■ **INSTRUCTIONS FOR THE TASK**: Below is a listing. Quote from it, exactly, the lines from the one containing "Task: Open the 世界チーズ商会 shopping pin" down to the one containing "This screenshot has width=784, height=1568.", both ends included, and nothing else.

■ **PROVIDED MATERIAL**:
+++

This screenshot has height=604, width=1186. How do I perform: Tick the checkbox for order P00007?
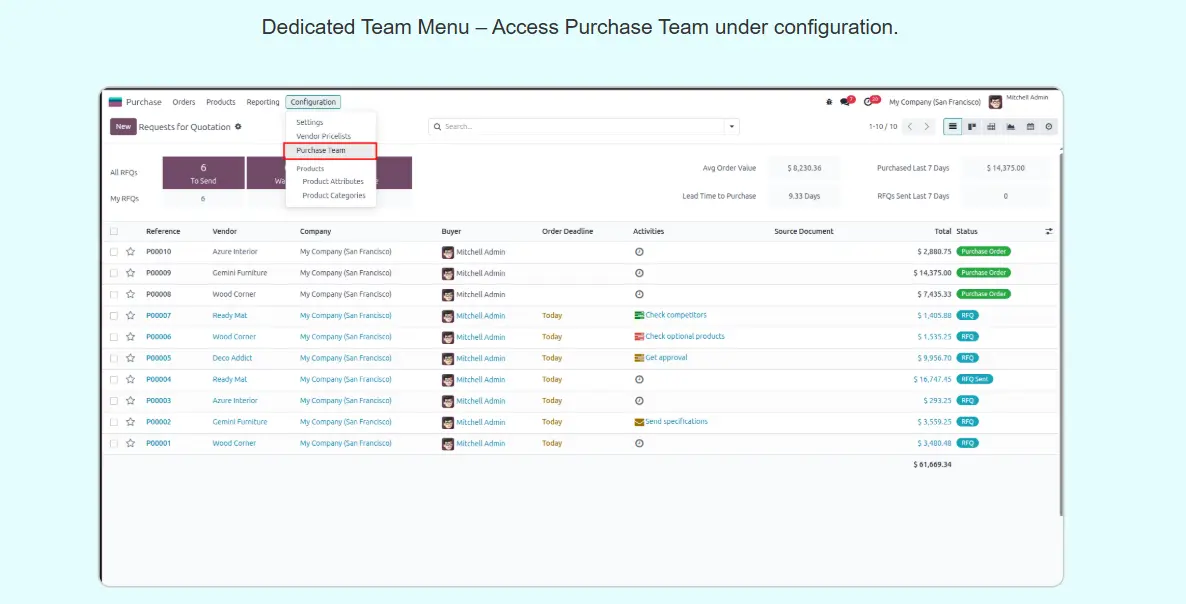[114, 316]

+++

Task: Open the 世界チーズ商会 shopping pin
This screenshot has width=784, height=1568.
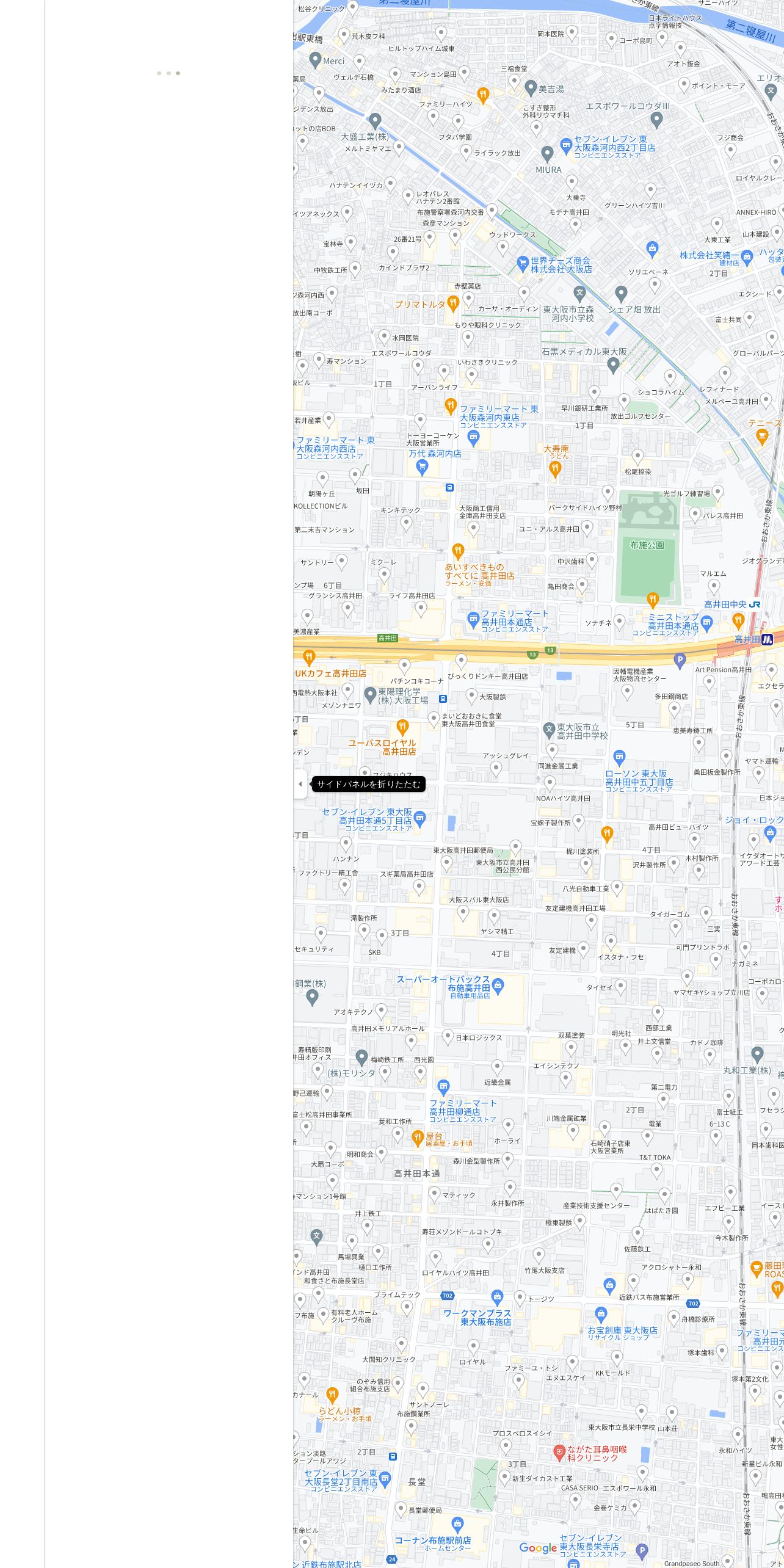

+++

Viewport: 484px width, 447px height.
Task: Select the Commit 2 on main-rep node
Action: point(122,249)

+++

■ **RESULT BELOW**:
Task: Open the 世界チーズ商会 shopping pin
This screenshot has width=784, height=1568.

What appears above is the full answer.